## Exercise directions
Records follow. Select each line holding "Viewport".

------------------------------

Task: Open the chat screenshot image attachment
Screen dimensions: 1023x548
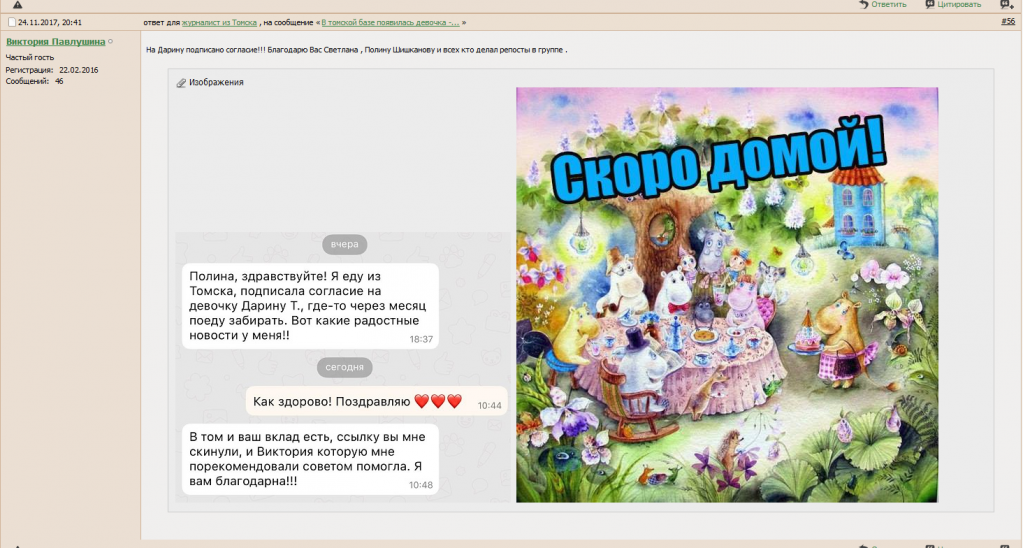Action: tap(344, 366)
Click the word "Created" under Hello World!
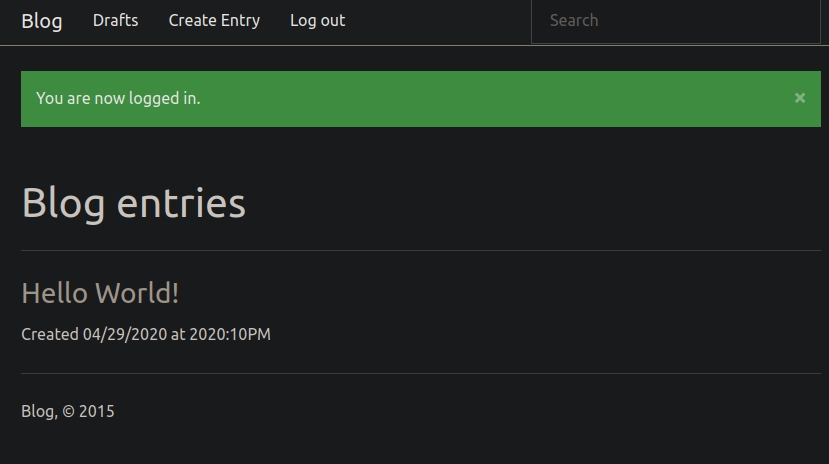The width and height of the screenshot is (829, 464). pyautogui.click(x=50, y=334)
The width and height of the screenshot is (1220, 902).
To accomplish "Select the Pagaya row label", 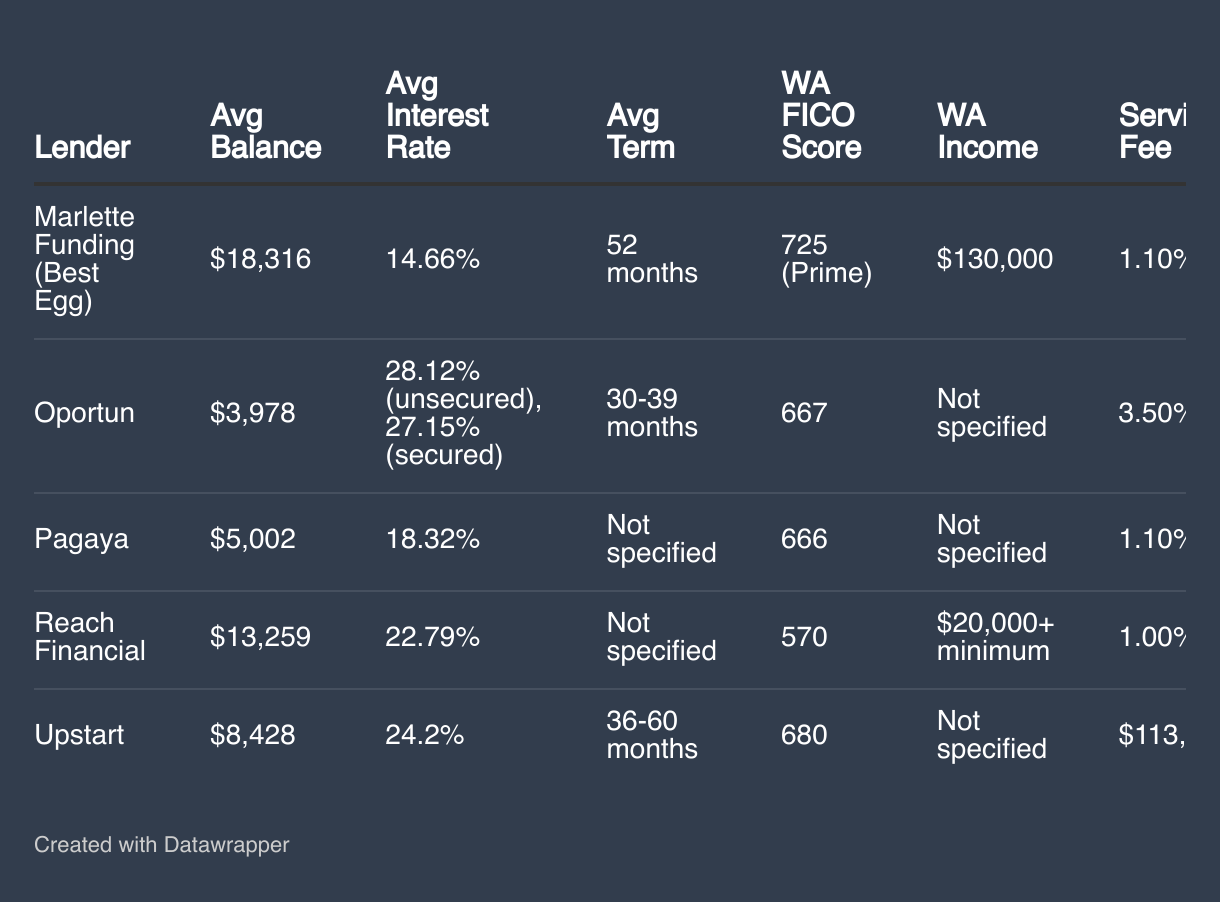I will (81, 540).
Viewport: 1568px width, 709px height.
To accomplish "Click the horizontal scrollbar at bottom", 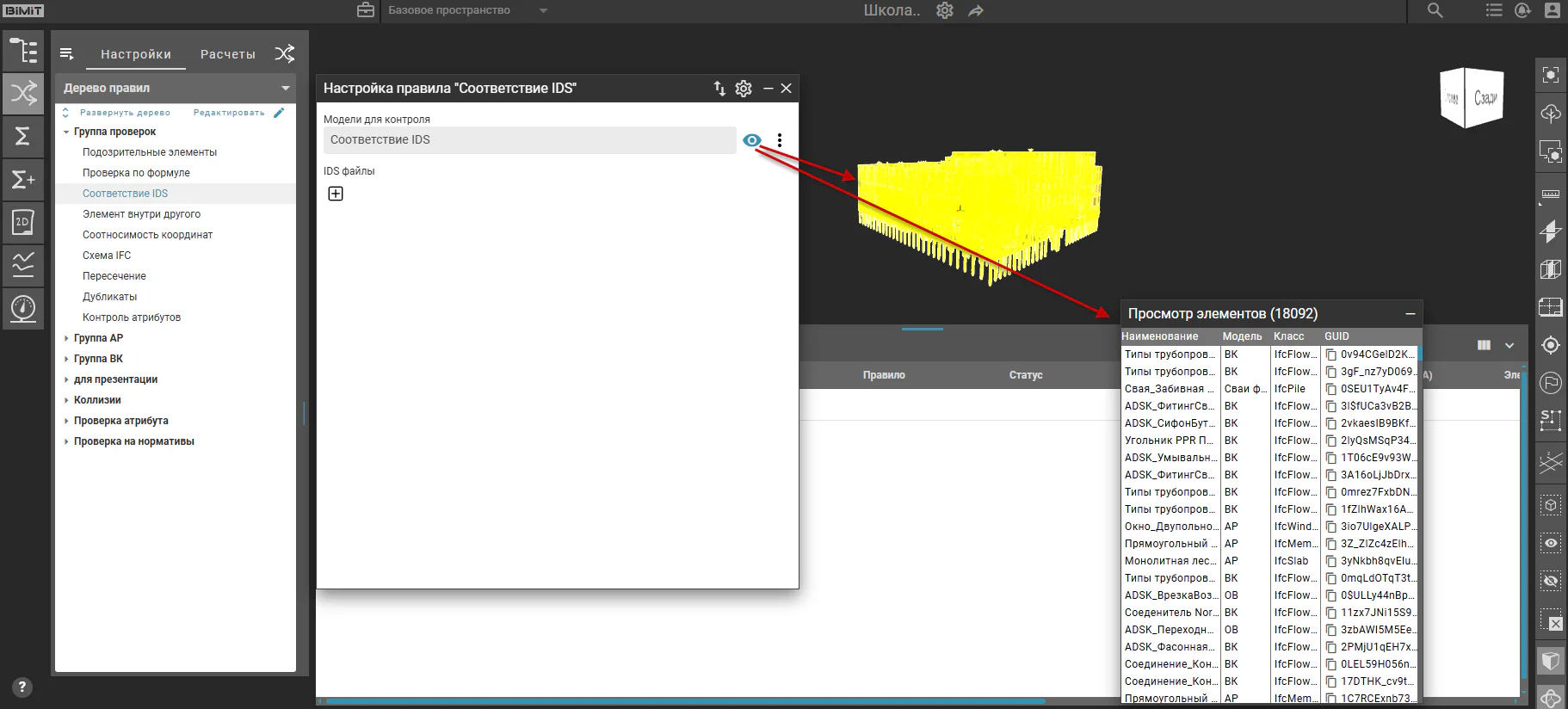I will 685,701.
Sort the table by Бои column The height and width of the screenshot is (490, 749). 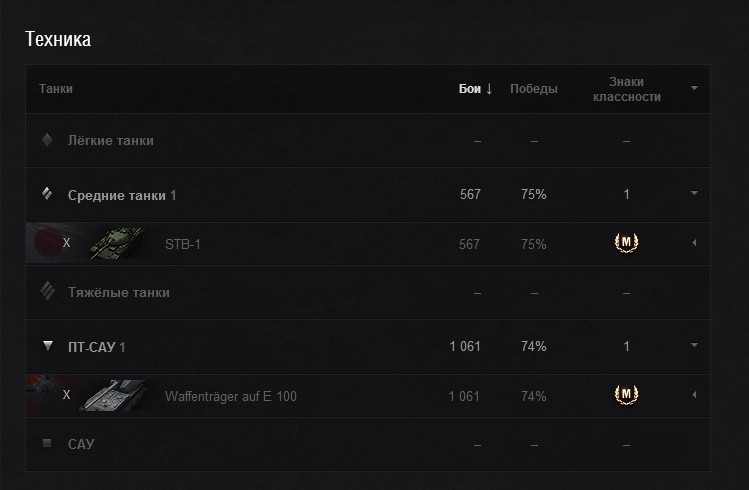point(475,89)
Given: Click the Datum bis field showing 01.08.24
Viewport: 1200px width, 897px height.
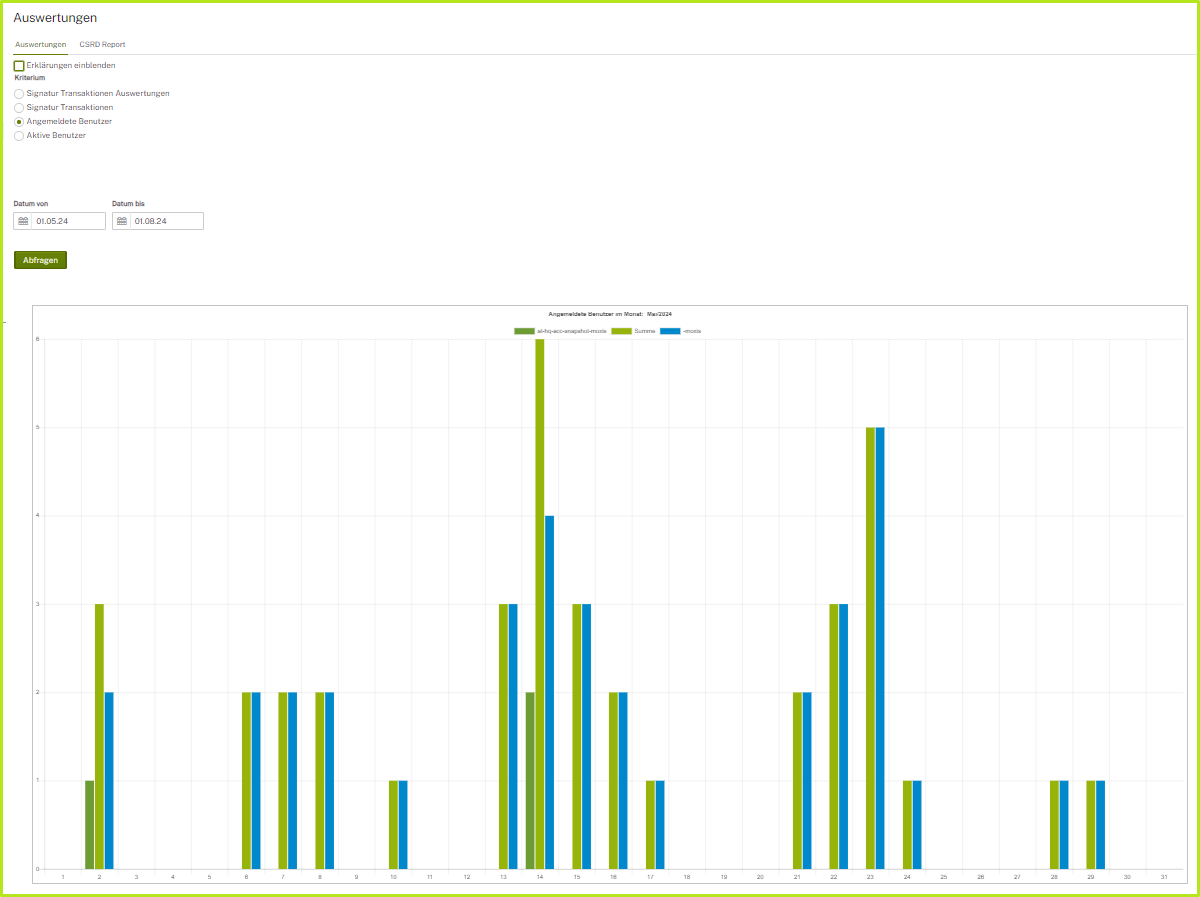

------------------------------

## Output
Viewport: 1568px width, 709px height.
Viewport: 1200px width, 897px height.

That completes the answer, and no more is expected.